GIVE THE UN THE POWER TO MAKE PEACE
by Richard Hudson


At this point, the body closest to being able to provide a global polity is the United Nations, but it is sorely lacking in one fundamental requisite to do its job.

The United Nations has an able executive department. Its system includes the International Court of Justice. With its peacekeeping forces and prerogative of laying down economic sanctions, it has the beginning of a capability to enforce decisions. The U.N. Charter is a solid foundation for a system of world governance, especially in light of its reasonable provisions for amendment.

What the United Nations lacks is a legislature. The General Assembly is a "town meeting of the world," nothing more. The global community must rely mostly on trying to establish new international law, a frustratingly tedious process resulting in agreements often reduced to a very low common denominator.

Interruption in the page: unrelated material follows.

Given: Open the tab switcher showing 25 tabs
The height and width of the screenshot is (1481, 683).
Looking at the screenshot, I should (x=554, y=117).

A fairly simple proposal could solve this problem by transforming the General Assembly into a genuine would legislature. It is called the binding triad system for global decision-making and would require amendments to only two articles of the U.N. Charter.

The first amendment would change the voting system in the General Assembly to a weighted arrangement based on three factors. One vote would be taken and that vote would be counted three different ways (using computers, this process is not cumbersome or difficult). First would be one nation, one vote; the second would be proportioned by population; and the third by contributions to the U.N. budget (closely related to GNP). To pass, a set majority, say two-thirds, would have to be attained in each of the three calculations.

The second amendment would make General Assembly decisions binding, and enforceable by peacekeeping forces and/or economic sanctions.

Topically, one can speculate on how this revolutionary new system would function in regard to the many questions affecting the sovereignty-autonomy-subjugation of various groups around the world: e.g., Lithuania, the Kurd community, Kashmir, Cyprus, Ireland, the West Bank and Gaza, Quebec, the Sudan, among many other places. The binding triad system would offer possibilities of approaching these problems on a practical problem-solving basis.

The bottom line, after making these two changes in the U.N. Charter, is that the planet would have a rational decision-making system to cope with all manner of global problems -- arms control and disarmament, the environment, regional conflicts, human rights, economic questions and social issues such as terrorism and drugs.


Richard Hudson is the Executive Director of the Center for War/Peace Studies, a non-profit, tax-exempt U.S. organization incorporated in 1977. The central objective of the CW/PS is to establish an international political and legal system that will make possible the abolition of war. Working on the premise that the present international decision-making system is obsolete, the CW/PS has developed the Binding Triad System for global decision-making. Under the Binding Triad concept, the U.N. General Assembly would be transformed from a powerless "Town Meeting of the World" into a genuine global legislature.